2010年7月19日月曜日

真夏の文学館

 
岡山といえば、横溝正史の『八つ墓村』の世界。
陰鬱な田舎の、強欲と因習と情念としがらみでねちこくへばりついた、あつくるしい古い日本。
因縁とは恐ろしいもので、私の周りには、親のどちらかが岡山出身だという人が多い。同じクラスの「白い魔女」()もそうだし、かくいう私の母方もそう。

岡山に因縁のある者同士が寄り集まって、岡山の話をすると、「岡山女の底意地の悪いがめつさとオドロオドロしさは他に類を見ない」という話になり、「いやいや、信州も負けていない」という話に至ると、これは『犬神家の一族』だ。
かくいう私の母といえば、寺山修司の「…千年たてど 母死なず 万年たてど 母死なぬ ねんねんころり ねんころり ねんねんころころ みな殺し」みたいな人だ。(
物語の中で味わう昭和のワンダーランドぶりには、心躍るものがあるが、これが現実となるととてもじゃない。
岡山。ぼっけぇ、きょうてい。

こう書くと岡山のえげつないイメージだけを垂れ流すことになるので、蛇足ながら、私の岡山の親戚の男系はイケメン揃いである。
東京にいた頃、バイト先で岡山出身の子に出会った。そこで話が盛り上がり、出身地等々問い詰めていくと、彼女の同級生だったという私の従兄弟の名前が飛び出して、驚いた。日本狭いなー、などと思いながら、彼女がどうして私の従兄弟を覚えていたのか。従兄弟がイケメンだったからだ。イケメンだが、自称クリスチャンの怪しげな宗教に、一家まるごとハマり込んで音沙汰は無い。たまに聖書が送りつけられてきたぐらいで。
また、私が生まれる前に死んだジイちゃんと、今は禿げ上がってかつての面影の無い80歳の伯父の若かりし日の写真を見て、そのビフォーアフターの落差に愕然とした。

オダギリジョーだって岡山出身だ。
ま、とにかく岡山にはイケメンが多い、ということにしておこう。

今、なぜ岡山かというと、他でもない。
昨年、私の父が逝ったが、この連休に散骨してきた。岡山の海に。

私が最後に岡山を訪れたのが何年前だったか、ちょっと記憶に無いが、岡山駅の印象が以前とは随分変わっていた。新幹線の駅舎がキレイになっており、これでは岡山駅よりも新神戸駅の方がまだまだ田舎臭い。また、在来線の電車が来るまで時間を潰そうと、改札の中のドトールに入ったら、そこの店員は岡山弁で応対をしない。
JRだけでなく、フェリー乗り場も明るく小ぎれいになっていた。
あれ、岡山。ぼっけぇ、きょうていくないぞ。
なんだろう、地方のこの「そこそこの」熱気。もしかしたら、地方の潜在的な活力がこれから息づいてこようとしているのかと、予感させられた。

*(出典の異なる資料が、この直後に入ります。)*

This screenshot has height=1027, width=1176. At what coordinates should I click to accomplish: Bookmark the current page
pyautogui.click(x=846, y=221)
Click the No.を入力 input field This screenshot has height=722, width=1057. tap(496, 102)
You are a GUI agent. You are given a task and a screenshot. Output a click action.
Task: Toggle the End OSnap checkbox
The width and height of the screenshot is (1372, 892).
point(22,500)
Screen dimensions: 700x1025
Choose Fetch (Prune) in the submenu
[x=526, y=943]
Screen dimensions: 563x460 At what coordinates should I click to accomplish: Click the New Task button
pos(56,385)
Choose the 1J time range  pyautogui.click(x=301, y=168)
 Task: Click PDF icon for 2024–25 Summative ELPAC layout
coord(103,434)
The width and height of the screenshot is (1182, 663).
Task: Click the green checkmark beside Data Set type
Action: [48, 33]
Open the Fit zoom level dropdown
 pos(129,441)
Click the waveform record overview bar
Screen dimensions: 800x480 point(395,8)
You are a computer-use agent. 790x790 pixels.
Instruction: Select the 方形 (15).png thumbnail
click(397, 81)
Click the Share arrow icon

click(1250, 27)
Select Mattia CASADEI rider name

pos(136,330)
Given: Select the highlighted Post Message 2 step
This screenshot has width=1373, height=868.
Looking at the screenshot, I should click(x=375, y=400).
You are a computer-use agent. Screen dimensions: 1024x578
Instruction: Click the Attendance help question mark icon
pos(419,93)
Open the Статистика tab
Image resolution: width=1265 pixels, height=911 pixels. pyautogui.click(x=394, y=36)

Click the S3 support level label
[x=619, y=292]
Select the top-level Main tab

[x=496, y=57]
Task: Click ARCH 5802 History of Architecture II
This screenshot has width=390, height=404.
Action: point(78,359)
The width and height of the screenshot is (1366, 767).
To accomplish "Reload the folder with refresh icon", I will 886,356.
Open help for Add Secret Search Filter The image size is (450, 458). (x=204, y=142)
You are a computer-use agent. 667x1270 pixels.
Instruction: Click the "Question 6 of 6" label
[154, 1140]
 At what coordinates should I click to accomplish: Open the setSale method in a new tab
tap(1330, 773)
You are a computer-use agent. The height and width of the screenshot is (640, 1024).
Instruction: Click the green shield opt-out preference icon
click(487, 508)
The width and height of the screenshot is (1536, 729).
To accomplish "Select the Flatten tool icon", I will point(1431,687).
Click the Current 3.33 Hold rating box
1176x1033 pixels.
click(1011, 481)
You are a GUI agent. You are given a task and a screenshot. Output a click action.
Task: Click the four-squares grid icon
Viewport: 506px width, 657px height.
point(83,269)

さて、NPO法人のつてで所定の海域に父の骨を撒いてきた。
骨を撒き、花びらを散らし、家族で般若心経を唱えたあと、ボートは三回その場を旋回し、お別れの汽笛が一回。ちゃんと余韻を残すような汽笛の鳴らし方を、NPOの人も練習したんだろう。

この儀式を最後に、私は血縁者たちと縁を切ると決めていた。ここで切るも、あの世で切るも同じことだ、と。
ボートから瀬戸内海に浮かぶ小島を眺めて、私は『獄門島』を思い出していた。